Question 1: Spatial Aggregation


Consider the side by side views of England showing two attributes: poverty on the left and school inadequacies on the right. Critique the ability of readers of this visualization design to compare these two attributes given that the spatial aggregation is different between the two views, incorporating a discussion of the Modifiable Areal Unit Problem (MAUP) into your answer.

Answer 1

The different aggregation methods indeed makes it difficult to draw any connections between the two plots. In fact, it seems as though aggregation on the right-hand plot was done specifically to weaken any arguments that there might be a correlation between poverty and school inadequacies. The Modifiable Areal Unit Problem comes into play here in that it is possible that the plot on the left-hand side was made with unit boundaries that highlight pockets of poverty, whereas the larger units on the right-hand plot aggregate over larger areas, masking potential smaller local problems. It would be more effective to have the same scale over both plots, possibly even with a slider option to aggregate over smaller and smaller units, based on some even distribution of the data points in those units.

Answer 2

It is tricky to compare the two because the interior boundaries are different. For example in the cluster of povery in the southweast it's hard to see how that area maps to the school inadequacies on the right. THe high poverty is not necessarily centered in on the the area that also has poor school performance. The doubling-up on the scale is actually quite confusing as well (I would prefer two independent scales). The main issue is the aggregation --it just makes it too difficult to compare one region to the other. At a minimum, the subdivisions used in both maps should be identical. If that means throwing away some detail in the left map by aggregating it into regions on the right map, then so be it, as it would be easier to make comparisons between the two regions. One potential option would be to show them side by side as is, but perhaps use the right most map scaled by school inadequacies but also with a modified shape (MAUP) that is exagerated in size or diminished in size from the true spatial coordinates based on the poverty. Depending on the audience this might work--but it may also confuse people if they are expecting to see common sized boundaries that have now been modified (aka: the uncanny valley effect).

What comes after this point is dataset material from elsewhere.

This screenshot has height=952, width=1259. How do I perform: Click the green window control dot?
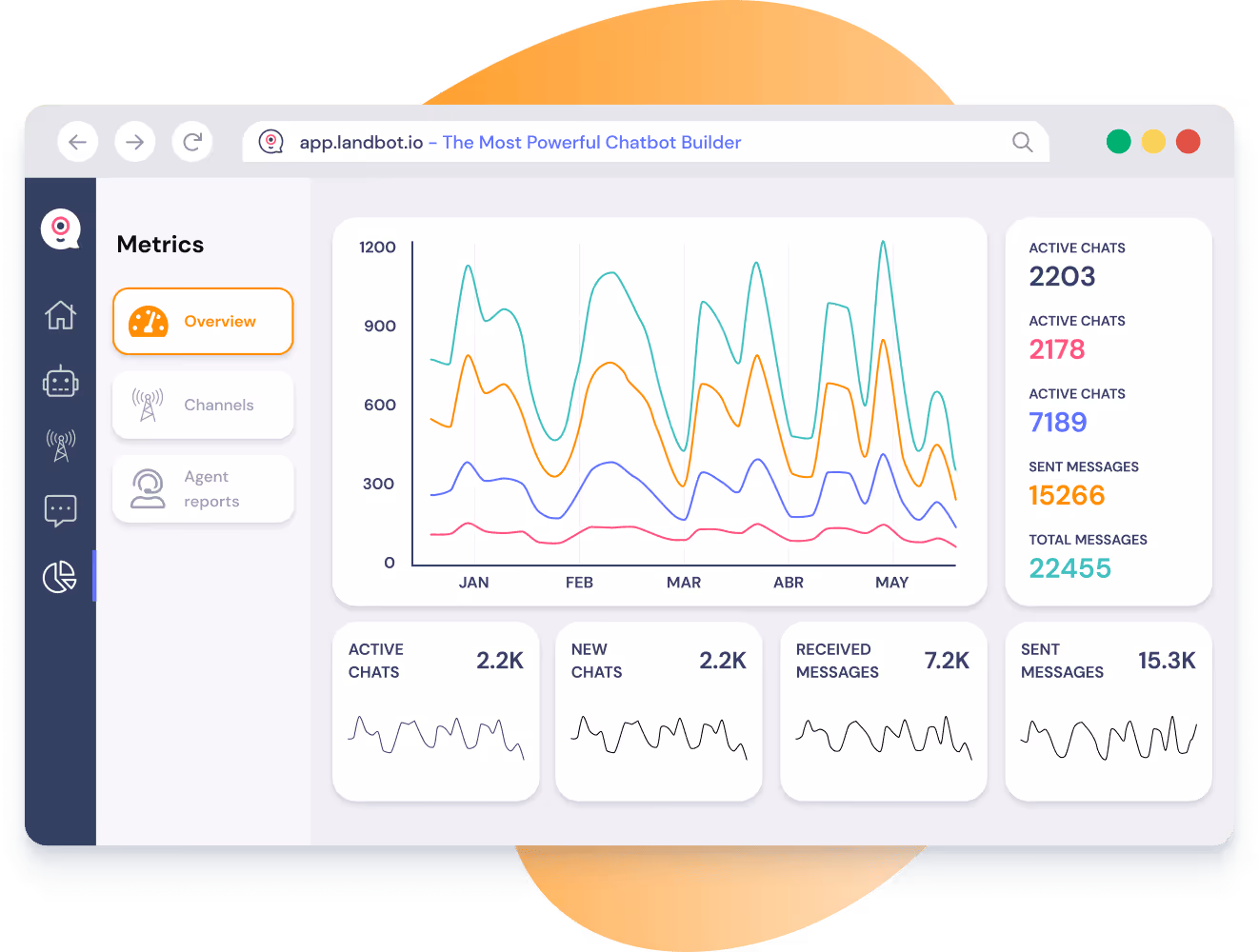(x=1118, y=141)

Question 2: Cluttered Network


Consider Fig 4 from the paper Effects of Space and Scale in the Food Web Structure of the Aleutian Archipelago

This network diagram suffers from serious visual clutter. Propose two specific, different alternatives from the suite of three possibilities for handling complexity covered in this module: manipulating the view through changes over time, faceting into multiple views, reducing the amount of data shown. Compare the scalability of your two alternatives.

Answer 1

The two alternatives that come to mind are faceting into multiple views, and reducing the amount of data shown. First, it appears as though the boxes and text are colour-coded to represent different groups or species here. I don't have enough detail on the data, but it appears as though multiple plots could be created, faceting for these groups. This would, however, eliminate connections between the groups, but perhaps that's okay. We could also try to reduce the amount of data shown. It appears as though there might be a hierarchy in this data, based on the sizes of the text boxes. We could possibly create an icicle plot, or something similar to capture that and show details on demand.

Answer 2

Option 1: Reducing the amount of data shown (both reducing the amount of data shown AND manipulating the view through changes over time)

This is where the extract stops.